Element lookup records:
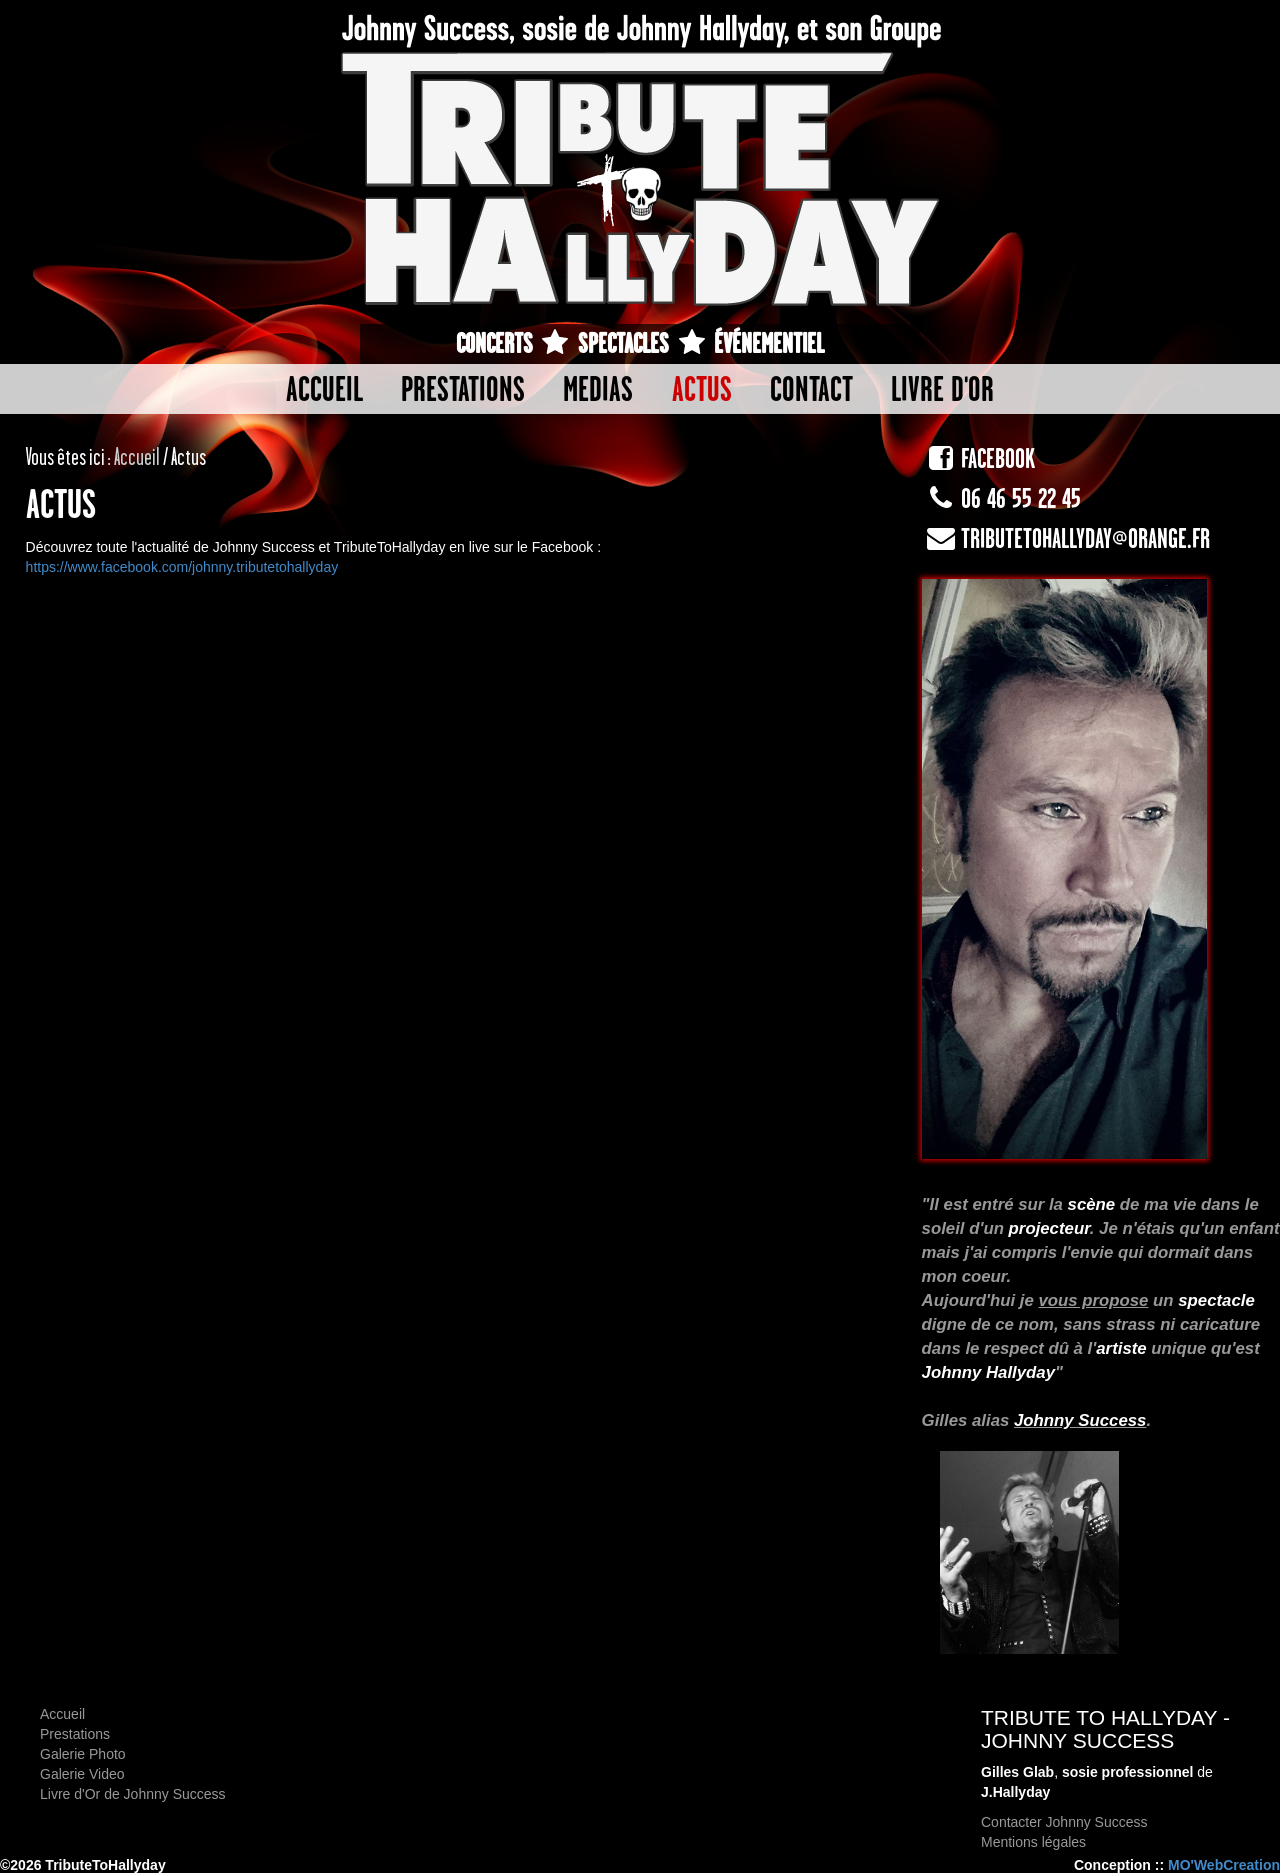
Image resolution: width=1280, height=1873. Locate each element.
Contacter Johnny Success (1064, 1822)
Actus (702, 389)
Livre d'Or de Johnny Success (133, 1794)
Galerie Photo (83, 1754)
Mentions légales (1033, 1842)
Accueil (324, 389)
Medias (598, 389)
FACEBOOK (978, 458)
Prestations (463, 389)
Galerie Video (82, 1774)
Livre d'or (942, 389)
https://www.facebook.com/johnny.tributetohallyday (182, 567)
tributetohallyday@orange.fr (1066, 538)
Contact (811, 389)
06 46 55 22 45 (1001, 498)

■ Goal
Print every line of the records above word for word, leaving out the pictures.

■ Written answer
Image resolution: width=1280, height=1873. Locate each element.
Contacter Johnny Success (1064, 1822)
Actus (702, 389)
Livre d'Or de Johnny Success (133, 1794)
Galerie Photo (83, 1754)
Mentions légales (1033, 1842)
Accueil (324, 389)
Medias (598, 389)
FACEBOOK (978, 458)
Prestations (463, 389)
Galerie Video (82, 1774)
Livre d'or (942, 389)
https://www.facebook.com/johnny.tributetohallyday (182, 567)
tributetohallyday@orange.fr (1066, 538)
Contact (811, 389)
06 46 55 22 45 (1001, 498)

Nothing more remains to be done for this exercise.